2024-01-26 Thread Orion Poplawski
On 1/26/24 01:21, Lennart Poettering wrote:
> On Do, 25.01.24 16:28, Orion Poplawski (or...@nwra.com) wrote:
> 
>> We have various VMs that are back by luks encrypted LVs.  At boot the volumes
>> are decrypted by clevis.  The problem we are seeing at the moment is that the
>> VMs are started before the block devices are decrypted.  Our current
>> solution is:
> 
> We generally wait for all devices listed in /etc/crypttab, unless you
> set noauto or nofail.

We are setting 'nofail', because I don't think I want to fail the boot in
general.  They are not required for the system itself to function, just
certain VMs. e.g:

luks-backup /dev/vg_root/backup-raw none discard,_netdev,nofail

See below for more though.

>> # cat /etc/systemd/system/virtqemud.service.d/override.conf
>> [Unit]
>> After=blockdev@dev-mapper-luks\x2dbackup.target
>> blockdev@dev-mapper-luks\x2dvm\x2d01\x2ddisk0.target
>>
>> Where we list each of the volumes to be decyrpted as blocking the virtqemud
>> service.
>>
>> Does anyone have any better alternatives?  My main issue it that it feels
>> somewhere in between fine-grained and coarse-grained control.
>>
>> Ideally I think one would be able to have each individual VM startup
>> automatically delayed until the devices each used became available, but I
>> don't see how to do this.
> 
> I am not sure how libvirt works, but if it runs every VM in a systemd
> unit, then you could just order the device before that unit, or the
> unit after the device.
> 
> Really depends on how libvirt splits things up.
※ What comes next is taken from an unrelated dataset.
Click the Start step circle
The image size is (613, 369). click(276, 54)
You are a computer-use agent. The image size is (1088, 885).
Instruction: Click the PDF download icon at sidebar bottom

I'm honestly not sure how libvirt works here either.  But there seems to be 
this:

# rpm -qf /usr/lib/systemd/system/virtqemud.service
libvirt-daemon-driver-qemu-9.5.0-7.el9_3.alma.2.x86_64

which gets started:

Jan 25 14:42:58 systemd[1]: Starting Virtualization qemu daemon...
Jan 25 14:42:58 systemd[1]: Started Virtualization qemu daemon.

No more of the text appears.